● 選定抜粋:
▼

BE~Beautiful Energy~

自分が自分である(BE)ために。BE~Beautiful Energy~を貴方に。

学びを形に...初めての出版体験(15)

2016-07-26 | キャリア・仕事
私が、本を出版できるようになるまでの道のりを、忘れないように残しておこう。

前回からの続き。


前回の
第1章「あらゆる相手を動かす方法を学ぶ」大きな仕事ができるリーダーシップ思考
の章の土台ができるまでの紆余曲折の道のり、の続き。

敏腕編集者の三浦さんから、
「リーダーシップは、とくに『MBAとEMBAとの違い、EMBAでは新のグローバルリーダーになるために学びにきている」ので、この本ではさらに一歩踏み込んでEMBAの中でもトップスクールならでは、を打ち出してスケール感の大きなリーダー像とその知恵を打ち出しましょう!」

▲

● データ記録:
▼

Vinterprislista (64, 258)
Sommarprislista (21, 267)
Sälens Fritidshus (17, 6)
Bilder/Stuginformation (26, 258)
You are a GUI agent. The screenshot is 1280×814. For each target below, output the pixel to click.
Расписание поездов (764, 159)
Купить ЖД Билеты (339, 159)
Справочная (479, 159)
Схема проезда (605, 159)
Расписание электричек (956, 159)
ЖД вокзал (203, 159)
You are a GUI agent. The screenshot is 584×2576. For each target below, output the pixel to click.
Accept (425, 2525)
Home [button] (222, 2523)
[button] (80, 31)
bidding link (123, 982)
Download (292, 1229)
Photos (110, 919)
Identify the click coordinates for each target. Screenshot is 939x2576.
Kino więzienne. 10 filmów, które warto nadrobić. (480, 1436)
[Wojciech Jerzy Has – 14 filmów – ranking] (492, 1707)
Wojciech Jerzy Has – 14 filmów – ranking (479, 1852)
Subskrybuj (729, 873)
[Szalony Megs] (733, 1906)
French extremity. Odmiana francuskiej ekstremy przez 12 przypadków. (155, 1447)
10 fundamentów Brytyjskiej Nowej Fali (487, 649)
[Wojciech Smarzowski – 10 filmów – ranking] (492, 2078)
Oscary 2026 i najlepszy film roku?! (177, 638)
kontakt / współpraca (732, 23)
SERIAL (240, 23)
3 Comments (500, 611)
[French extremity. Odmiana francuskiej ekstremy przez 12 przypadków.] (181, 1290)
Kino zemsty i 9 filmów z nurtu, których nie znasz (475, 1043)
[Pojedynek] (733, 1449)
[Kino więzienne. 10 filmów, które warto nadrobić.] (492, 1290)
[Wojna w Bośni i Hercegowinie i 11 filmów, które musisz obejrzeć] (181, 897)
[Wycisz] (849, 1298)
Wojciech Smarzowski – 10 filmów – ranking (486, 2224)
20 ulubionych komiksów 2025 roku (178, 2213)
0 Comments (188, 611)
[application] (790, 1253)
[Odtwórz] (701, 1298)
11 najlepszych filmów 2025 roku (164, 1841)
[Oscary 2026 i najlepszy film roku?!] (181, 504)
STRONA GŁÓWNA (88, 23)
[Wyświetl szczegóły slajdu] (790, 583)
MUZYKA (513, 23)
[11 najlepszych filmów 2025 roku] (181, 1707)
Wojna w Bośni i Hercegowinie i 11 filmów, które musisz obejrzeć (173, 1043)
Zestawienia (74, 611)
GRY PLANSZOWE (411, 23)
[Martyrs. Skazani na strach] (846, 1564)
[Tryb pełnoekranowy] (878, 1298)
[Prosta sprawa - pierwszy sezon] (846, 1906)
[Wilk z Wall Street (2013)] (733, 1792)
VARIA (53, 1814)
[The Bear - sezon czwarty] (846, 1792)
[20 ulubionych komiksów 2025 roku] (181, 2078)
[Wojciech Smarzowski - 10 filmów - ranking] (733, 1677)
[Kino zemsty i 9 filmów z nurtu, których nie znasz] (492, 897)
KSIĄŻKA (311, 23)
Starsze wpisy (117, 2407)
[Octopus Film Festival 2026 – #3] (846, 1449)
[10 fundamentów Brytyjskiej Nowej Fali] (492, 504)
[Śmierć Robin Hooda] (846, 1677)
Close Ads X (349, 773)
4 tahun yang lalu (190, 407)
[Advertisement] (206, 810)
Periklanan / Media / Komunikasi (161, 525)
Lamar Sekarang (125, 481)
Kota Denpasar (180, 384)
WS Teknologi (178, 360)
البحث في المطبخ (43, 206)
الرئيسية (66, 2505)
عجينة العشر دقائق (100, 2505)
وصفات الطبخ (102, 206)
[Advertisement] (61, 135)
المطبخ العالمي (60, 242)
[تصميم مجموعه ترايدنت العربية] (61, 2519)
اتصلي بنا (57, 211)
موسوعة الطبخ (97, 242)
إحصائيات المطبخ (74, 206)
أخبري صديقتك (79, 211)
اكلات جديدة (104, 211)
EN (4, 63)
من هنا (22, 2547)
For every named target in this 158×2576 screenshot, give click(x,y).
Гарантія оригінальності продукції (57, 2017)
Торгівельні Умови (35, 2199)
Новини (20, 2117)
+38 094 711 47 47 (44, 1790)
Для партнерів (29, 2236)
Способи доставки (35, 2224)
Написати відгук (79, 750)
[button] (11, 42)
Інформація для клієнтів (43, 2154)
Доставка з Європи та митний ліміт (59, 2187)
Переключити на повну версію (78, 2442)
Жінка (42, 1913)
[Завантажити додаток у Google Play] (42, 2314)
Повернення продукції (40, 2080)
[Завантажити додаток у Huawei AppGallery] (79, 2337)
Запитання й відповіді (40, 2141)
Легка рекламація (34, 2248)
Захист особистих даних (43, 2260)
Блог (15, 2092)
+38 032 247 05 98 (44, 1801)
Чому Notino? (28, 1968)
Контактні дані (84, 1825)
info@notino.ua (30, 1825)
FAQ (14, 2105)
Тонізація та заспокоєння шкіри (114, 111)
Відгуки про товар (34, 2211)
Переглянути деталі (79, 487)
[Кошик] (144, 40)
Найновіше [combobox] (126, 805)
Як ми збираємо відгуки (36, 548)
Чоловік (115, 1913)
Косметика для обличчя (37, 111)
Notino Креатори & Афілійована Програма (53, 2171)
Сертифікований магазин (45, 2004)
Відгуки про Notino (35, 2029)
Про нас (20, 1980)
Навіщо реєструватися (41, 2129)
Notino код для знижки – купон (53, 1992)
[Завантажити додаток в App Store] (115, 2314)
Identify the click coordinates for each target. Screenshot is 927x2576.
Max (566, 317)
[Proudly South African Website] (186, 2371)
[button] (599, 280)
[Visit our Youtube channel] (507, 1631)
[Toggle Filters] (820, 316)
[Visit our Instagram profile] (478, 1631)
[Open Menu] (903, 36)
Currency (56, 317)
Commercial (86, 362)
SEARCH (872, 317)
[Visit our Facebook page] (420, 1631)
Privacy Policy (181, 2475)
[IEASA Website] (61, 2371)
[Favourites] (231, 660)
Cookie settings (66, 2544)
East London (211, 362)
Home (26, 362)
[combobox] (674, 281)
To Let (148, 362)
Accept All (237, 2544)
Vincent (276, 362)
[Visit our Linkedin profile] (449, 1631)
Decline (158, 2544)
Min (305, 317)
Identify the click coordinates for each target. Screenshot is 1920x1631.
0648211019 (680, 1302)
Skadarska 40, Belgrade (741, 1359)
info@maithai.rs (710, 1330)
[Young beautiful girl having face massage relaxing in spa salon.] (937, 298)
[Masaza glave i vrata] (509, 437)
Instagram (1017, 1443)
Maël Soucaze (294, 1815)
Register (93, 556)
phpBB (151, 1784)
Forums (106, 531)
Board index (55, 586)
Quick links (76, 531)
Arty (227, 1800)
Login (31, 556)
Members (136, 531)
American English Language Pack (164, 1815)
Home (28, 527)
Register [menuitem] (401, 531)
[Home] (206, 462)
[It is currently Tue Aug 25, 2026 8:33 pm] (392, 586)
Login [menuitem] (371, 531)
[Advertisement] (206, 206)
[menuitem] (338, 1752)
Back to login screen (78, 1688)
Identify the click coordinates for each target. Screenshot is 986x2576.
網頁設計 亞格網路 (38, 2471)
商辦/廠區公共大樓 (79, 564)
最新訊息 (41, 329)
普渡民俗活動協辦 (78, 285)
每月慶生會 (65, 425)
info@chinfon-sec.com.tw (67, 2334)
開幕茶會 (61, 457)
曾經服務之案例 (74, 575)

▲

● 演習の条件:
• 1. 出版体験の記事で「前回の」から始まる段落を、要点を保ったまま一文に短くまとめてください。
• 2. 出版体験の記事について、次の問いに答えてください。
(a) 記事の日付はいつですか。
(b) 記事はどのカテゴリーに分類されていますか。
(c) 三浦さんはどのような編集者として紹介されていますか。

● 課題の解答:
• 1. 前回に続き、第1章「あらゆる相手を動かす方法を学ぶ」大きな仕事ができるリーダーシップ思考の章の土台ができるまでの紆余曲折を扱う。

• 2.
(a) 2016-07-26です。
(b) キャリア・仕事です。
(c) 敏腕編集者として紹介されています。